The famous painting by Bosch “The Conjurer” depicts an example of a cognitive fallacy of the human being, which is shrewdly used by the “magician”. This is an instance of “Freud’s Problem” to use Noam Chomsky’s very pregnant category, i.e. why do we know so little when we are exposed to so much signal. Surely an animal would not have allowed that, it would have not trusted anyone to come so close as to rob it. So take Nim Chimpsky, the chimpanzee taken from its mother at birth and raised like a human child by a family in a brownstone on the upper West Side in the 1970s. (see also the documentary Project Nim): he (he?) will not learn to speak, no matter
how much signal was given to him (sic). So how is it possible that we -as opposed to Nim Chimpsky- know so much given that we are exposed to so little signal (“Plato’s Problem”, again in the parlance of Noam Chomsky)?
Are the two problems – the fallacy depicted by Bosch and the miraculous capacity of the human infant to learn language – related? Here is a way to argue.
Chances are that it is the very transfer of sovereignty by the human being, which grants to an external hierarchy of people some power when his(her) brain cannot handle anymore a group that has grown too big, that which creates the fallacy depicted by Bosch. The fact that we have a social structure unique among living creatures (eusociality in the parlance of Edward Wilson, “The meaning of Human Existence”) is of course linked (should be) with the fact that we granted symbolic power to hierarchies of external agents. The magician will not deceive a bear, as the bear will not let him close: he has no concept of sociability. This is the bear’s (short-term) advantage (against the conjurer) but also its (long-term) trap.
Compare this rumination based on a remark by the great CMU robotics expert Hans Moravec in “Mind Children”. To conclude the argument, though, we should be able to explain not only how the “Freud’s Problem” is linked (negatively) to sociability, but also how “Plato’s Problem” is linked (positively) to it: which is less trivial.

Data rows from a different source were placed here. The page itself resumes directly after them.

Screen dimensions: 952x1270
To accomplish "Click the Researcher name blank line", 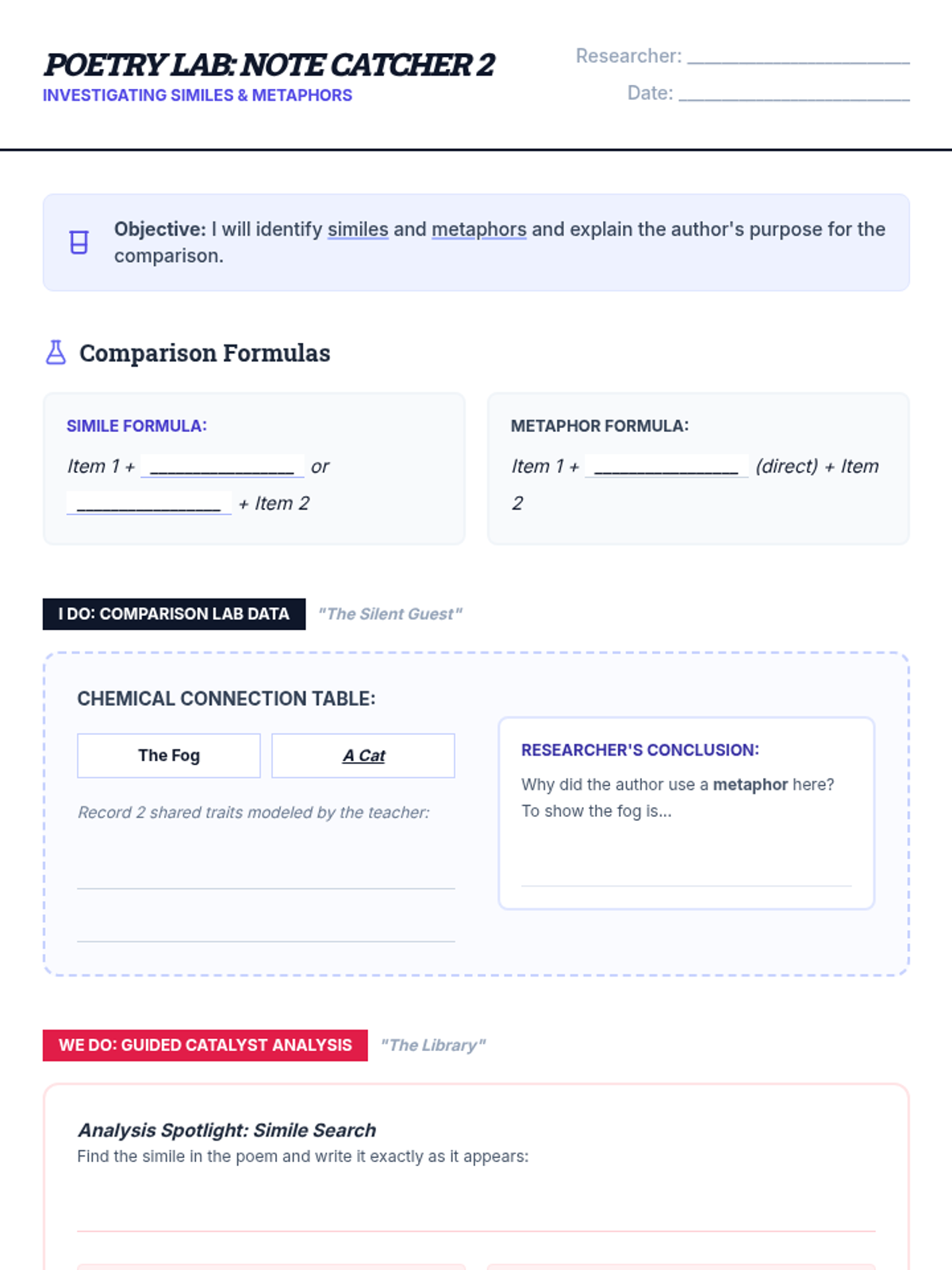I will pos(797,57).
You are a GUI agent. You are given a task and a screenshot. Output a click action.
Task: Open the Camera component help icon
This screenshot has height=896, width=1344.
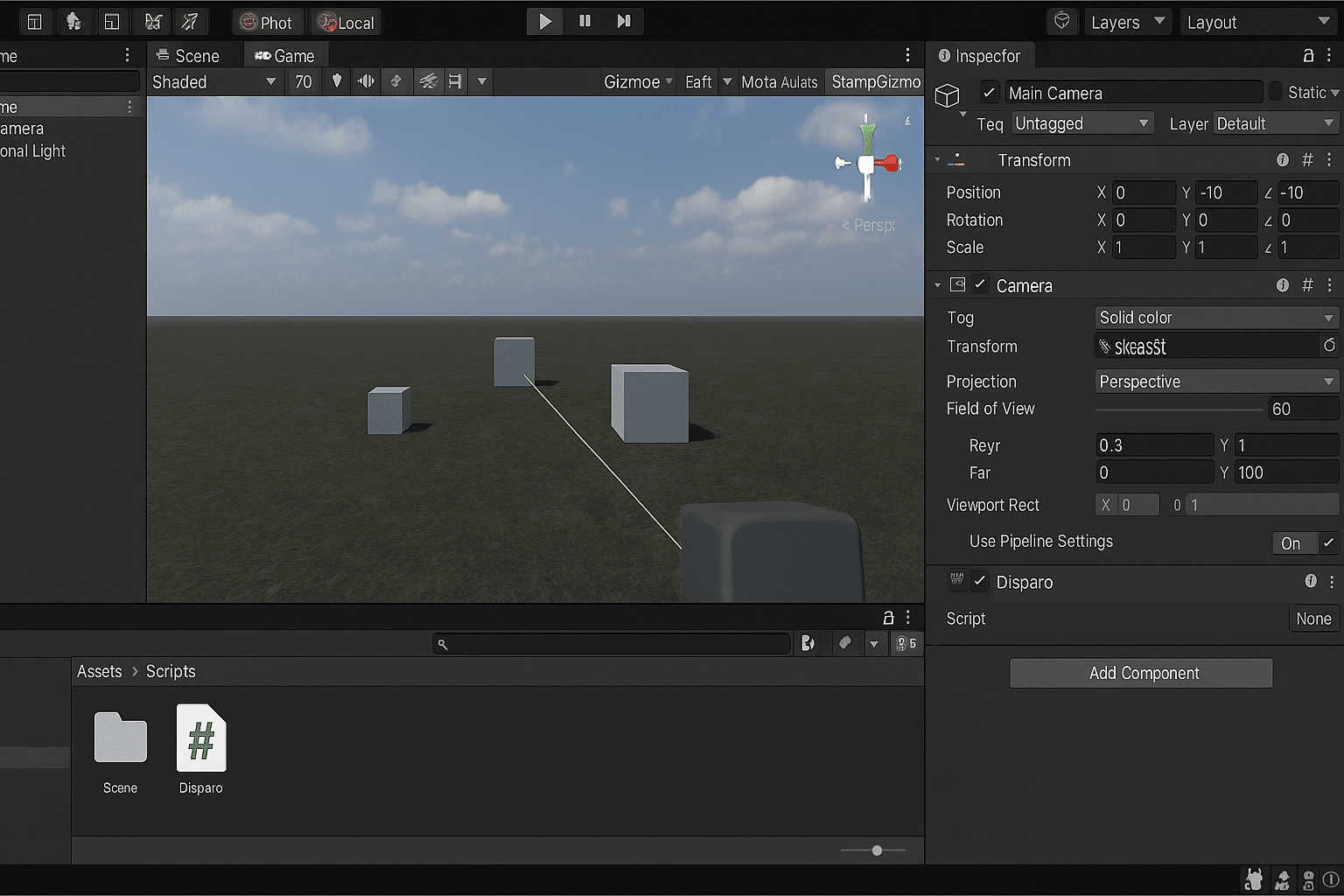[1283, 285]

See this paper.
Of course, it is exactly this symbolic transfer that gives a premium to any conscious agent vs. a purely random phenomenon in our decodification of the world. Think about the early Homo Sapiens walking in the savannah and hearing a crack from some tree: interpreting that as a random event must have been evolutionary discouraged by even a single occurrence of the event “it is a lion”. So the agent-based fallacy takes root (Daniel Dennet’s “Breaking the Spell”) and from there on religion and other superstructures are just a step away.